====== DATA EXCERPTS

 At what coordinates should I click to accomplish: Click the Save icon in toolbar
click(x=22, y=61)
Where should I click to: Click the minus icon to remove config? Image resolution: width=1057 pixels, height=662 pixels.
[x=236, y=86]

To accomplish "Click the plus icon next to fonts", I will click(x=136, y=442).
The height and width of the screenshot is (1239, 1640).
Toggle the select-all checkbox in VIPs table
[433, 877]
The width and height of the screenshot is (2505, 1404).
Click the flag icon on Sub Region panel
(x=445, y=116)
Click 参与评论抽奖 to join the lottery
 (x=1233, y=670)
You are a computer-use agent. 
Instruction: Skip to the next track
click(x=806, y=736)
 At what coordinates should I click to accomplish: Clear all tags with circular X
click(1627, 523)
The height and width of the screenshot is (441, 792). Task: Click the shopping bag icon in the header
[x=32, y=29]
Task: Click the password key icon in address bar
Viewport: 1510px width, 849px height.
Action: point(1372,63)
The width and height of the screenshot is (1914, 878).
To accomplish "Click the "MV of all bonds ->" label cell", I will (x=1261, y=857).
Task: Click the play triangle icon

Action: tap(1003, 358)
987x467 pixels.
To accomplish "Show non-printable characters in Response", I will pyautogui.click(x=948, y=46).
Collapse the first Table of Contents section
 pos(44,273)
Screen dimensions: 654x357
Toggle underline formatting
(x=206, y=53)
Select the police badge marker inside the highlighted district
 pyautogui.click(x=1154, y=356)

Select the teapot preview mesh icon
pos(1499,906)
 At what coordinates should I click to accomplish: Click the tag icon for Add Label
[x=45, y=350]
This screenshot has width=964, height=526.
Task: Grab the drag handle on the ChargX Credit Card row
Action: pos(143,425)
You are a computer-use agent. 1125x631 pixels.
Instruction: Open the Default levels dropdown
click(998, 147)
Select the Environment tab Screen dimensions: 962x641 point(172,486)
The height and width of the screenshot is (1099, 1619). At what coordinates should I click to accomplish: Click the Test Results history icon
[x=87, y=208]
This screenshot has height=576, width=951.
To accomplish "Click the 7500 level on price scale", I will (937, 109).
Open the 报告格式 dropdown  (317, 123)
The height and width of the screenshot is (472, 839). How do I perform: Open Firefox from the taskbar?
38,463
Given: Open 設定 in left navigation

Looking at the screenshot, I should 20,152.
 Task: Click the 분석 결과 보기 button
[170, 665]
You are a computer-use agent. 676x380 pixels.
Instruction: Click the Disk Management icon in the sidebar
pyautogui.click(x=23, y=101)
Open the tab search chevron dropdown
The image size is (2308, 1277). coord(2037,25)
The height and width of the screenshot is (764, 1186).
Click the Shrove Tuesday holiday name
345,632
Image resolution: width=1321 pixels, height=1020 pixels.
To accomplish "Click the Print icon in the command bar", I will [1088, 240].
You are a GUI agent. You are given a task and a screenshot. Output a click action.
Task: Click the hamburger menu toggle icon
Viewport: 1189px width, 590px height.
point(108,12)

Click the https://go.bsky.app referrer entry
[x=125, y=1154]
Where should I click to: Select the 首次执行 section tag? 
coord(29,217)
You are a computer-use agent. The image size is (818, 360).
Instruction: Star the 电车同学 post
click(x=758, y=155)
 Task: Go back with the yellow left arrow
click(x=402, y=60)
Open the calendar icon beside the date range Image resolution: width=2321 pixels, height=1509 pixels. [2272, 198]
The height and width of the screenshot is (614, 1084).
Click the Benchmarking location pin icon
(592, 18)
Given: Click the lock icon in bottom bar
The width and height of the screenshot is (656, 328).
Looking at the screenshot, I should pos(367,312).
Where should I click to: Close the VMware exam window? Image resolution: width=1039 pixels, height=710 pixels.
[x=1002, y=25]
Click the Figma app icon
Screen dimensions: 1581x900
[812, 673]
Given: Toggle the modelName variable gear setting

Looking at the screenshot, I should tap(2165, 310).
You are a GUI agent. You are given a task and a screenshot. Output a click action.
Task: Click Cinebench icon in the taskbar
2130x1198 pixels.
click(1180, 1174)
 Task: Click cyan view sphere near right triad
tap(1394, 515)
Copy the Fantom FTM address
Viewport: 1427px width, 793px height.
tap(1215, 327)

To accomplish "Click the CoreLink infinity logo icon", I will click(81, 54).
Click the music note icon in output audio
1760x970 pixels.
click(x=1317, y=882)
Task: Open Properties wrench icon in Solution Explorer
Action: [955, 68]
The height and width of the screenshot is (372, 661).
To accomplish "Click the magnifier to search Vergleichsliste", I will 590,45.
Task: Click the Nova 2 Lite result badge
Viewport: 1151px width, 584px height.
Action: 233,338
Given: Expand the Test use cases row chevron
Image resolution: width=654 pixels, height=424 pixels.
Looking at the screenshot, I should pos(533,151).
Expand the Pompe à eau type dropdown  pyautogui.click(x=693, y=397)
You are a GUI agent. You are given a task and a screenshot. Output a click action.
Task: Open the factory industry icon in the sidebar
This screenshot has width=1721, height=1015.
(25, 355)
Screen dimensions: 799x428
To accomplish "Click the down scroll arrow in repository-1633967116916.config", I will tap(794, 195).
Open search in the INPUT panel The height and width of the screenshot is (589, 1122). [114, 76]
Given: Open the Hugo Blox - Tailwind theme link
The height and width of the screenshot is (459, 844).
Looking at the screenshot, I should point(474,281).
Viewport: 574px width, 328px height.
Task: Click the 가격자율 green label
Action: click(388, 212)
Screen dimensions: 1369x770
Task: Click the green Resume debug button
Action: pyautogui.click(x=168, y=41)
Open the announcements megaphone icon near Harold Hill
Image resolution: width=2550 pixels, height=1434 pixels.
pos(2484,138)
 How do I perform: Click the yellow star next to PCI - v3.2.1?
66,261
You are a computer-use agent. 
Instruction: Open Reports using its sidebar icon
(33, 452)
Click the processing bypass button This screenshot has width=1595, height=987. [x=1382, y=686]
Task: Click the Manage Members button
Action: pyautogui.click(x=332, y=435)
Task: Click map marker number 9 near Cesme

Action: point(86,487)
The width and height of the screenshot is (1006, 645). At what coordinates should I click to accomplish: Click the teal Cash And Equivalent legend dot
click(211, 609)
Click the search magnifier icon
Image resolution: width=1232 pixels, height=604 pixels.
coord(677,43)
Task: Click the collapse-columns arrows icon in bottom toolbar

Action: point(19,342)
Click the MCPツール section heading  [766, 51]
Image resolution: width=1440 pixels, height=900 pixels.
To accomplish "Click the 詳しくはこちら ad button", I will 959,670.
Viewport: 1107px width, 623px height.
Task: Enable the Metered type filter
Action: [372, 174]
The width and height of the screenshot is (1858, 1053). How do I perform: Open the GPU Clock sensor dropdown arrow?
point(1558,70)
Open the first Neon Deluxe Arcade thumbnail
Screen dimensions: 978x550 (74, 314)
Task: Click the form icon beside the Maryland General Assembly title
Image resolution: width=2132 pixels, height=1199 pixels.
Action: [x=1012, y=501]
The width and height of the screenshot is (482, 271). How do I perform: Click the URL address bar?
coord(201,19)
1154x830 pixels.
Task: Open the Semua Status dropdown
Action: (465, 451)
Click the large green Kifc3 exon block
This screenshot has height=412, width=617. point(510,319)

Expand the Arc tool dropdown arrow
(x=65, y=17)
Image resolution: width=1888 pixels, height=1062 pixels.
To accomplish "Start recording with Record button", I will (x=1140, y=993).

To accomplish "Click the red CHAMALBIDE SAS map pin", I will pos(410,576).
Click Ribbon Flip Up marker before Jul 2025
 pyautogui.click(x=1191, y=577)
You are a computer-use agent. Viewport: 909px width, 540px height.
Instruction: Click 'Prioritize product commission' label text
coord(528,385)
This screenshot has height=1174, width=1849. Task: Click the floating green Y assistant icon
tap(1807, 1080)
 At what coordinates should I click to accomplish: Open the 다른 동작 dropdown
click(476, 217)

============

(EXERCISE OBJECTIVE) Having read the records, return each one exactly.

(TASK RESULT)
 At what coordinates should I click to accomplish: Click the Save icon in toolbar
click(x=22, y=61)
Where should I click to: Click the minus icon to remove config? Image resolution: width=1057 pixels, height=662 pixels.
[x=236, y=86]

To accomplish "Click the plus icon next to fonts", I will click(x=136, y=442).
The height and width of the screenshot is (1239, 1640).
Toggle the select-all checkbox in VIPs table
[433, 877]
The width and height of the screenshot is (2505, 1404).
Click the flag icon on Sub Region panel
(x=445, y=116)
Click 参与评论抽奖 to join the lottery
 (x=1233, y=670)
You are a computer-use agent. 
Instruction: Skip to the next track
click(x=806, y=736)
 At what coordinates should I click to accomplish: Clear all tags with circular X
click(1627, 523)
The height and width of the screenshot is (441, 792). Task: Click the shopping bag icon in the header
[x=32, y=29]
Task: Click the password key icon in address bar
Viewport: 1510px width, 849px height.
Action: point(1372,63)
The width and height of the screenshot is (1914, 878).
To accomplish "Click the "MV of all bonds ->" label cell", I will (x=1261, y=857).
Task: Click the play triangle icon

Action: tap(1003, 358)
987x467 pixels.
To accomplish "Show non-printable characters in Response", I will pyautogui.click(x=948, y=46).
Collapse the first Table of Contents section
 pos(44,273)
Screen dimensions: 654x357
Toggle underline formatting
(x=206, y=53)
Select the police badge marker inside the highlighted district
 pyautogui.click(x=1154, y=356)

Select the teapot preview mesh icon
pos(1499,906)
 At what coordinates should I click to accomplish: Click the tag icon for Add Label
[x=45, y=350]
This screenshot has width=964, height=526.
Task: Grab the drag handle on the ChargX Credit Card row
Action: pos(143,425)
You are a computer-use agent. 1125x631 pixels.
Instruction: Open the Default levels dropdown
click(998, 147)
Select the Environment tab Screen dimensions: 962x641 point(172,486)
The height and width of the screenshot is (1099, 1619). At what coordinates should I click to accomplish: Click the Test Results history icon
[x=87, y=208]
This screenshot has height=576, width=951.
To accomplish "Click the 7500 level on price scale", I will (937, 109).
Open the 报告格式 dropdown  (317, 123)
The height and width of the screenshot is (472, 839). How do I perform: Open Firefox from the taskbar?
38,463
Given: Open 設定 in left navigation

Looking at the screenshot, I should 20,152.
 Task: Click the 분석 결과 보기 button
[170, 665]
You are a computer-use agent. 676x380 pixels.
Instruction: Click the Disk Management icon in the sidebar
pyautogui.click(x=23, y=101)
Open the tab search chevron dropdown
The image size is (2308, 1277). coord(2037,25)
The height and width of the screenshot is (764, 1186).
Click the Shrove Tuesday holiday name
345,632
Image resolution: width=1321 pixels, height=1020 pixels.
To accomplish "Click the Print icon in the command bar", I will [1088, 240].
You are a GUI agent. You are given a task and a screenshot. Output a click action.
Task: Click the hamburger menu toggle icon
Viewport: 1189px width, 590px height.
point(108,12)

Click the https://go.bsky.app referrer entry
[x=125, y=1154]
Where should I click to: Select the 首次执行 section tag? 
coord(29,217)
You are a computer-use agent. The image size is (818, 360).
Instruction: Star the 电车同学 post
click(x=758, y=155)
 Task: Go back with the yellow left arrow
click(x=402, y=60)
Open the calendar icon beside the date range Image resolution: width=2321 pixels, height=1509 pixels. [2272, 198]
The height and width of the screenshot is (614, 1084).
Click the Benchmarking location pin icon
(592, 18)
Given: Click the lock icon in bottom bar
The width and height of the screenshot is (656, 328).
Looking at the screenshot, I should pos(367,312).
Where should I click to: Close the VMware exam window? Image resolution: width=1039 pixels, height=710 pixels.
[x=1002, y=25]
Click the Figma app icon
Screen dimensions: 1581x900
[812, 673]
Given: Toggle the modelName variable gear setting

Looking at the screenshot, I should tap(2165, 310).
You are a GUI agent. You are given a task and a screenshot. Output a click action.
Task: Click Cinebench icon in the taskbar
2130x1198 pixels.
click(1180, 1174)
 Task: Click cyan view sphere near right triad
tap(1394, 515)
Copy the Fantom FTM address
Viewport: 1427px width, 793px height.
tap(1215, 327)

To accomplish "Click the CoreLink infinity logo icon", I will click(81, 54).
Click the music note icon in output audio
1760x970 pixels.
click(x=1317, y=882)
Task: Open Properties wrench icon in Solution Explorer
Action: [955, 68]
The height and width of the screenshot is (372, 661).
To accomplish "Click the magnifier to search Vergleichsliste", I will 590,45.
Task: Click the Nova 2 Lite result badge
Viewport: 1151px width, 584px height.
Action: 233,338
Given: Expand the Test use cases row chevron
Image resolution: width=654 pixels, height=424 pixels.
Looking at the screenshot, I should pos(533,151).
Expand the Pompe à eau type dropdown  pyautogui.click(x=693, y=397)
You are a GUI agent. You are given a task and a screenshot. Output a click action.
Task: Open the factory industry icon in the sidebar
This screenshot has width=1721, height=1015.
(25, 355)
Screen dimensions: 799x428
To accomplish "Click the down scroll arrow in repository-1633967116916.config", I will tap(794, 195).
Open search in the INPUT panel The height and width of the screenshot is (589, 1122). [114, 76]
Given: Open the Hugo Blox - Tailwind theme link
The height and width of the screenshot is (459, 844).
Looking at the screenshot, I should point(474,281).
Viewport: 574px width, 328px height.
Task: Click the 가격자율 green label
Action: click(388, 212)
Screen dimensions: 1369x770
Task: Click the green Resume debug button
Action: pyautogui.click(x=168, y=41)
Open the announcements megaphone icon near Harold Hill
Image resolution: width=2550 pixels, height=1434 pixels.
pos(2484,138)
 How do I perform: Click the yellow star next to PCI - v3.2.1?
66,261
You are a computer-use agent. 
Instruction: Open Reports using its sidebar icon
(33, 452)
Click the processing bypass button This screenshot has width=1595, height=987. [x=1382, y=686]
Task: Click the Manage Members button
Action: pyautogui.click(x=332, y=435)
Task: Click map marker number 9 near Cesme

Action: point(86,487)
The width and height of the screenshot is (1006, 645). At what coordinates should I click to accomplish: Click the teal Cash And Equivalent legend dot
click(211, 609)
Click the search magnifier icon
Image resolution: width=1232 pixels, height=604 pixels.
coord(677,43)
Task: Click the collapse-columns arrows icon in bottom toolbar

Action: point(19,342)
Click the MCPツール section heading  [766, 51]
Image resolution: width=1440 pixels, height=900 pixels.
To accomplish "Click the 詳しくはこちら ad button", I will 959,670.
Viewport: 1107px width, 623px height.
Task: Enable the Metered type filter
Action: [372, 174]
The width and height of the screenshot is (1858, 1053). How do I perform: Open the GPU Clock sensor dropdown arrow?
point(1558,70)
Open the first Neon Deluxe Arcade thumbnail
Screen dimensions: 978x550 (74, 314)
Task: Click the form icon beside the Maryland General Assembly title
Image resolution: width=2132 pixels, height=1199 pixels.
Action: [x=1012, y=501]
The width and height of the screenshot is (482, 271). How do I perform: Click the URL address bar?
coord(201,19)
1154x830 pixels.
Task: Open the Semua Status dropdown
Action: (465, 451)
Click the large green Kifc3 exon block
This screenshot has height=412, width=617. point(510,319)

Expand the Arc tool dropdown arrow
(x=65, y=17)
Image resolution: width=1888 pixels, height=1062 pixels.
To accomplish "Start recording with Record button", I will (x=1140, y=993).

To accomplish "Click the red CHAMALBIDE SAS map pin", I will pos(410,576).
Click Ribbon Flip Up marker before Jul 2025
 pyautogui.click(x=1191, y=577)
You are a computer-use agent. Viewport: 909px width, 540px height.
Instruction: Click 'Prioritize product commission' label text
coord(528,385)
This screenshot has height=1174, width=1849. Task: Click the floating green Y assistant icon
tap(1807, 1080)
 At what coordinates should I click to accomplish: Open the 다른 동작 dropdown
click(476, 217)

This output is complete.